▸ **Problems**:
1. List every place the book review below names as a noun, such as a country or city.
2. Print the book review below from "I'll explain. I'll" to "writers in the UK." without changing a word.

I'll explain. I'll set my hand free for a moment. Voyage to the End of the Room is a novel that:
Evokes Amis in the style of Martin with the Amis clearly influenced by following in the Amis of Martin bloody Amis help ow Amis . . .
Ouch. And that's how much of a problem it's becoming. Amis is a lodestar for British novelists of a certain age and aspiration, Tibor Fischer among them. Fischer debuted strongly with Under the Frog in 1993, securing a place on Granta's best-young-novelists list, as well as Booker Prize nominations and the celebrity (or at least notice) that attends on hot, young writers in the UK.
High hopes were upon him, and that's often hard. But his career since then has seemed a gripless slide into a certain mordant, gymnastic cleverness -- an art formed of microtuned phrases and adept set-pieces that seem to exist for their own sake, with the story and characters as mere delivery system. This comes from Amis, or rather from following too closely in the young-British cult of Amis, and it's been a dominant trend in British letters for a decade. As brilliant as Fischer is, Voyage to the End of the Room shows that things can't go on like that forever. It's a splat of clay scattered with gem chips -- or, one suspects, literally a collection of very acute ideas from a notebook that Fischer carries around, ideas that looked like they'd be good in a novel, whatever the next one eventually turned out to be about.
Oceane is a thirtyish graphic designer, accidentally rich, who grew estranged from the damp, intense, New Yorkish metropolis that contemporary London has become and decided to stay home and order in, since "London is deliverable." She never leaves her apartment building, even while traveling: A downstairs neighbor sells "vacations" in his own apartment by arranging for Oceane a perfect foreign experience -- such as an evening in Finland, with a dinner of plain fish and potatoes and a couch stocked with a melancholy drunk who tries to pick her up. Oceane gives observations, she ruminesces. That's a very Fischer word: He's a neologician; he balances sentences with cool alacrity; his timing is cadenced. We get small, deliciously direct treatises on the lines used by panhandlers, on how certain professions "have ready admittance. You are lying in bed one afternoon, unemployed, unskilled, unwashed in grotty bedding with no friends, no money and no prospects, and miraculously, by one tiny mental adjustment, you're no longer a zero-contributist, a failurist, you're a poet." And on many other things, and often deliciously. Then a flashback to years earlier, when Oceane lived and worked at a club in Barcelona, doing live sex shows, and the novel hangs there for an eternity. There's a string of unresolved deaths, including a character found crushed on a rooftop under a dead cow. A dead ex-boyfriend writes cryptic letters; another character goes to war in the former Yugoslavia.

▸ **Information supplied**:
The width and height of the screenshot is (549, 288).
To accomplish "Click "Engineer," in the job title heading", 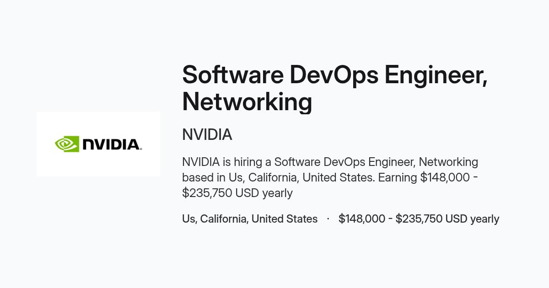I will click(436, 75).
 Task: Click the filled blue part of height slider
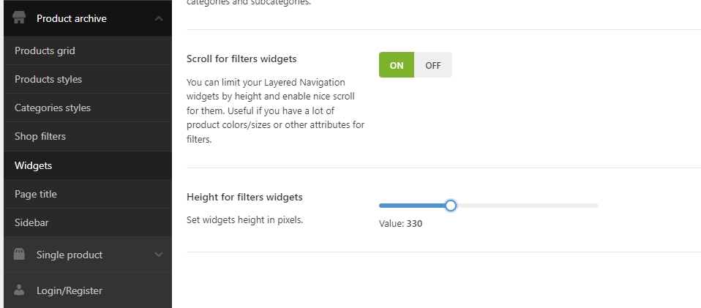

▸ **Final results**:
1. the UK, London, Finland, Barcelona, the former Yugoslavia

2.
I'll explain. I'll set my hand free for a moment. Voyage to the End of the Room is a novel that:
Evokes Amis in the style of Martin with the Amis clearly influenced by following in the Amis of Martin bloody Amis help ow Amis . . .
Ouch. And that's how much of a problem it's becoming. Amis is a lodestar for British novelists of a certain age and aspiration, Tibor Fischer among them. Fischer debuted strongly with Under the Frog in 1993, securing a place on Granta's best-young-novelists list, as well as Booker Prize nominations and the celebrity (or at least notice) that attends on hot, young writers in the UK.